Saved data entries
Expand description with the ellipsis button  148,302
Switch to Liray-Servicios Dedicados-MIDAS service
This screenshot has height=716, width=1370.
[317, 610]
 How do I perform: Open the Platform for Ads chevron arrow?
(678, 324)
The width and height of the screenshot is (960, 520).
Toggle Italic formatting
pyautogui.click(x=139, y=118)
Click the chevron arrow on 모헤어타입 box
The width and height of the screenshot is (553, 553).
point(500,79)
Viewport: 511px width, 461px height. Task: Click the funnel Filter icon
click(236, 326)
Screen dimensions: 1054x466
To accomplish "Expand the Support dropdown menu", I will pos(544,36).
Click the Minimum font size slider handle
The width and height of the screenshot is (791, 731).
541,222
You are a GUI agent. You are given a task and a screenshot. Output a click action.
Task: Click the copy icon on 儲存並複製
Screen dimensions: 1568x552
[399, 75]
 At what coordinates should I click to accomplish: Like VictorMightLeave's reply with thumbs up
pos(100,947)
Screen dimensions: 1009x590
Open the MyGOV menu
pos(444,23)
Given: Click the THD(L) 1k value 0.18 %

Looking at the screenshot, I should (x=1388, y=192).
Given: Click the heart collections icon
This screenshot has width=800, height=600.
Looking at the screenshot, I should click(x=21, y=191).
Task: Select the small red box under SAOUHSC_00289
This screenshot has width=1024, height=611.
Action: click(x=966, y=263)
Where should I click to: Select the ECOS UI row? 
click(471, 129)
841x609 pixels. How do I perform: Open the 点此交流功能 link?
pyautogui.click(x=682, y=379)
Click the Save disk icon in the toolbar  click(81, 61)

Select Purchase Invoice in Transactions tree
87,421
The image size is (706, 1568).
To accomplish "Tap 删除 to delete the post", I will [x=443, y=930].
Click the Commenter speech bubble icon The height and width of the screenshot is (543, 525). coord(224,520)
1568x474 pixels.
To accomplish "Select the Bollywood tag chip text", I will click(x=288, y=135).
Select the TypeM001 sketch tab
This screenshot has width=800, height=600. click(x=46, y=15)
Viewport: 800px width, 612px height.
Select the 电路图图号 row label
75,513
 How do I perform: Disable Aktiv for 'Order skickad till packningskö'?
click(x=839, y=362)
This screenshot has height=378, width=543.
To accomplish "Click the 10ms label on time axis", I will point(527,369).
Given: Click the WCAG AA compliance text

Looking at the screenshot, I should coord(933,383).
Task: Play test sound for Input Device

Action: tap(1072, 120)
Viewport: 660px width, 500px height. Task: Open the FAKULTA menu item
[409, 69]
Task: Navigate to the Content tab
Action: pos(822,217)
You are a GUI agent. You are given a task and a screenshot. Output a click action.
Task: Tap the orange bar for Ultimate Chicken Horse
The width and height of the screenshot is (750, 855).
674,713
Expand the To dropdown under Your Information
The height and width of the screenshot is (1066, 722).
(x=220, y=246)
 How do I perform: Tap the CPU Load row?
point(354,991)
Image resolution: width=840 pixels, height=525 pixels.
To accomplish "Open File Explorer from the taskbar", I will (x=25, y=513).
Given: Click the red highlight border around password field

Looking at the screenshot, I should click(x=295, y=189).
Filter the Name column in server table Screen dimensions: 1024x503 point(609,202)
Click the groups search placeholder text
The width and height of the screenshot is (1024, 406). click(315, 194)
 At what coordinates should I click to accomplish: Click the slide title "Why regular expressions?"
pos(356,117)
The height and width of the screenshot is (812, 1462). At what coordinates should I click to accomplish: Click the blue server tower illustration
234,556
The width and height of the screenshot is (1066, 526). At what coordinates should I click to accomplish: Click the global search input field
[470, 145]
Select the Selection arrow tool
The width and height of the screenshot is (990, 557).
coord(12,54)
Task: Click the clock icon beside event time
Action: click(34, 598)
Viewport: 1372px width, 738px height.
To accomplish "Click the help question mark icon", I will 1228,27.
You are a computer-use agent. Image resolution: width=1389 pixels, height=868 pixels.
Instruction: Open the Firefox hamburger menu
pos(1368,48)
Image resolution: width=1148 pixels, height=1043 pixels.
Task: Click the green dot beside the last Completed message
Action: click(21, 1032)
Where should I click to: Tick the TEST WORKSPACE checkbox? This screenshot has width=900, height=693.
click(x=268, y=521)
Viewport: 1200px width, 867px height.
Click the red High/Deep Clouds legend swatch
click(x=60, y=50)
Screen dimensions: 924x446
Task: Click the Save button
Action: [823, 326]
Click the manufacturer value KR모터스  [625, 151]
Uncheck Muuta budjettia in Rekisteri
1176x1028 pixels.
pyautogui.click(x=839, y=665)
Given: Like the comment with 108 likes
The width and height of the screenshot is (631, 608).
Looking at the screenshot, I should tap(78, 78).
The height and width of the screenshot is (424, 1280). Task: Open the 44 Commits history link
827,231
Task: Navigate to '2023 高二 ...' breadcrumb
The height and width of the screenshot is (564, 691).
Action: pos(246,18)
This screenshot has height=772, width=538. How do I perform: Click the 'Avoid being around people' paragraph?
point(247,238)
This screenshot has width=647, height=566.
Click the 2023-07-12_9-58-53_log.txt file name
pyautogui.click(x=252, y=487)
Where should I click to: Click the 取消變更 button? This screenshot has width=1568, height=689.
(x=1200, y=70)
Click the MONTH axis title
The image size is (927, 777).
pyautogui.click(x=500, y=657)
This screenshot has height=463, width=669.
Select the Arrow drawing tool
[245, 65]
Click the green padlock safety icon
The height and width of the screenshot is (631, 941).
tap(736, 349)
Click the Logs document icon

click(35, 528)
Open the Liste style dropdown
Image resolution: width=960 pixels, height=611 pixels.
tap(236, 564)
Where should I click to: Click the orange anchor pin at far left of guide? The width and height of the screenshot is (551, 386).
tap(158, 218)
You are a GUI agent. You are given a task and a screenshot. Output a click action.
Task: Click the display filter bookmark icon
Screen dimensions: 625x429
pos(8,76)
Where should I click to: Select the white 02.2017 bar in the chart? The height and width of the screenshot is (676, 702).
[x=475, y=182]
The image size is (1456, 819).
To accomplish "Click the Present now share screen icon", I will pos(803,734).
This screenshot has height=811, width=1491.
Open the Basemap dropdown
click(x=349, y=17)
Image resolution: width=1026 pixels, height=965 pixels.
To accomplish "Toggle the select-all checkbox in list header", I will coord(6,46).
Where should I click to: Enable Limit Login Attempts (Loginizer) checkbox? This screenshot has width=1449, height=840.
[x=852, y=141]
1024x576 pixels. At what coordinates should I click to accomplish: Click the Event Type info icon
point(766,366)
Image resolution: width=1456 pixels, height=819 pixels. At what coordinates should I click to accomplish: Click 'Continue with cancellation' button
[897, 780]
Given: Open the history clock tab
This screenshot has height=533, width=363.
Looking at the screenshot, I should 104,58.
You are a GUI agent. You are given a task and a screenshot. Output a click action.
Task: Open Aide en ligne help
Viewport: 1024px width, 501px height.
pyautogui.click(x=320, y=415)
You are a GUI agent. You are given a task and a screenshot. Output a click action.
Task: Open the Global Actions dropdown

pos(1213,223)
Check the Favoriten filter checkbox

■ **WHAT THE EXERCISE ASKS**: Report the lines above that contain "help".

■ **SOLUTION**:
To accomplish "Click the help question mark icon", I will 1228,27.
Task: Open Aide en ligne help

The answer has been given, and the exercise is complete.